Ethan Hawke on ‘Juliet, Naked’ role: ‘For an actor, I’m not a bad singer’

Ethan Hawke, Rose Byrne, Chris O’Dowd are in the film “Juliet, Naked.” So how naked is Juliet?

Hawke: “Please. ‘Juliet’ is a song. I play old-time rocker Tucker Crowe, whose 25-year-old song suddenly surfaces, is a big hit and I sing it.”

So what’s he know about singing?

“Nothing. What do I have to know? I do what I have to do. The role says sing, so I sing. I do that sometimes.

I’ve sung for my family. I can do a little, and I didn’t take any lessons. An actor singing is different from a singer singing. Singing is communication.

“Also, don’t ask about my clinkers. What you lack in technical skill you make up in passion. You fake it. For an actor, I’m not a bad singer.”

The moviegoing crowd included shloompy short-sleeve tees hanging out of mens’ pants. Ethan’s tailored blue suit — nifty. So how did he think he looked on-screen?

“I only saw this film once, but I’m always aware of the alternative. In other words, if you don’t get older you’re dead. And I like being alive.”

The story deals with Byrne’s character in a relationship with actor O’Dowd’s character who’s a fan of Ethan’s Crowe character — and for the rest, go see the movie.

Byrne’s ankle-length drop-dead-gorgeous multicolor embroidered Dior gown clearly wasn’t laying around her closet.

She keeping it?

She just laughed, then: “Please. They gave me two fittings.” The screening’s crush of invitees was so loud we couldn’t hear one another so this movie star wearing this $20,000 — give or take a franc — gown was shouting at me: “We filmed in London. Being Australian, I loved the atmosphere. I have friends there, and I appreciated the British tone. A great scene’s in a seaside town, where Chris O’Dowd’s furious character storms off the beach.”

To explain the scene, Rose had to shout. This didn’t work — so go to a theater and see the movie.

O’Dowd: “I play a music obsessive involved with Rose. He then meets his hero Tucker who then runs off with Rose . . .” At this moment, a chocolate pretzel commanded Chris’ attention as did his nifty suede boots, which he couldn’t tug off to show me — so what he said was, “S - - t.”

Next, “I’m from Ireland. Home is California. But now I live in London, and I got these at Topshop.”
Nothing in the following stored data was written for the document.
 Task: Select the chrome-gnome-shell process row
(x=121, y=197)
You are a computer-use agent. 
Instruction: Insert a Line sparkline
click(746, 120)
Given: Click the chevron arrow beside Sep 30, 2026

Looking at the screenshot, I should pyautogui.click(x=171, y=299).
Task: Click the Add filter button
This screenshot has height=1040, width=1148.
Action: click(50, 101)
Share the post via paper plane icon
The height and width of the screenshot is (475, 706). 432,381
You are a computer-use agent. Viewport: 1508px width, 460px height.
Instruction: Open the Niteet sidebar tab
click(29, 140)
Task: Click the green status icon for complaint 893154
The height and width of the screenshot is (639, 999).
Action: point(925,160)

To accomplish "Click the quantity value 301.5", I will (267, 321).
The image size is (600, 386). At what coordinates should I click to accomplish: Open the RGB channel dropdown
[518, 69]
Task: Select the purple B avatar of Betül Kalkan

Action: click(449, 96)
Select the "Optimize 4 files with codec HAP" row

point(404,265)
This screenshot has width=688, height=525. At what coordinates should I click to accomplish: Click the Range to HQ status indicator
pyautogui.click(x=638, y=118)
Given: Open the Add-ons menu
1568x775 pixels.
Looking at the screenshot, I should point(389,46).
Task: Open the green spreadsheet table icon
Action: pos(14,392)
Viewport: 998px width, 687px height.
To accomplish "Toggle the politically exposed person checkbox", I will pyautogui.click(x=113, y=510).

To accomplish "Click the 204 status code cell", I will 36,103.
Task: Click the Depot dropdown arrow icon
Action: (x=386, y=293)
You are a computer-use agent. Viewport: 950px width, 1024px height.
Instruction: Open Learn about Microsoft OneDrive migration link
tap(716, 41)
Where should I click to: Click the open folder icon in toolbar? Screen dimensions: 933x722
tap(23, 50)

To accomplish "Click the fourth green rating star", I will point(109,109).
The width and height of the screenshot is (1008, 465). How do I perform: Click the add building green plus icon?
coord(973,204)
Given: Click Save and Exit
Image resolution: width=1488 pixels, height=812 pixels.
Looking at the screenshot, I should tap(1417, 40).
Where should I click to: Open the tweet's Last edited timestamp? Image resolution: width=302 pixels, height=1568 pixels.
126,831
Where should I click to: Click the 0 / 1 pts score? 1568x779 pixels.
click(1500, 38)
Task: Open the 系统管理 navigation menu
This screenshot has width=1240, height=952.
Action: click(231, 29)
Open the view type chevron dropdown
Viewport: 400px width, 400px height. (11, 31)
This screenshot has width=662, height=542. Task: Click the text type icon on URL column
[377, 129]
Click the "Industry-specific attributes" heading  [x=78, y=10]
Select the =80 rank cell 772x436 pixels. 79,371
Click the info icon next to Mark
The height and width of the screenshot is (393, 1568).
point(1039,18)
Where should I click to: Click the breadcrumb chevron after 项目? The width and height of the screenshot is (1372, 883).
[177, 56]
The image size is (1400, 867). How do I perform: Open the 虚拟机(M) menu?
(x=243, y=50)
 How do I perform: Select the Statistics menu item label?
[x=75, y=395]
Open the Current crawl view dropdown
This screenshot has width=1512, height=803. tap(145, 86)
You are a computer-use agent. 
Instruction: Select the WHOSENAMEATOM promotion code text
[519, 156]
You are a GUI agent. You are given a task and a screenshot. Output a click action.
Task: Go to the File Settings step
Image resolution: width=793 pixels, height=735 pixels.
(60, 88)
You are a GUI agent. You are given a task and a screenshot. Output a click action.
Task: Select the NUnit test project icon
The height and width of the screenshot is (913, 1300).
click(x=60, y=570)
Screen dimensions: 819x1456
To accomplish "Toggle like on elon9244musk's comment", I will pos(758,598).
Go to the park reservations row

Listen, as I said, if you’d like to know more about “Juliet, Naked,” the movie’s in theaters on Friday.

Who’s on the bench?

NYC actor Robert Galinsky, whose solo show “The Bench” (presented by Chris Noth and Barry Shabaka Henley) goes up in Los Angeles in the fall, saw actor Corbin Bernsen, whom you may remember from “LA Law,” at Lower East Side speakeasy the Roost. Corbin on working in LA: “Get in and out fast as you can.” With a show up for a streaming deal, he added: “And better it should shoot in New York!”

Lost somewhere in translation

Gary Rosen, a p.r. man schlepping around Scotland, asked the waiter in this fine establishment if that was Anthony Hopkins he thinks he saw at the bar.

Puzzled by the Noo Yawk accent, the waiter responds, “Another Nopkin, sir?”

Only in Pitlochry, kids, only in Pitlochry.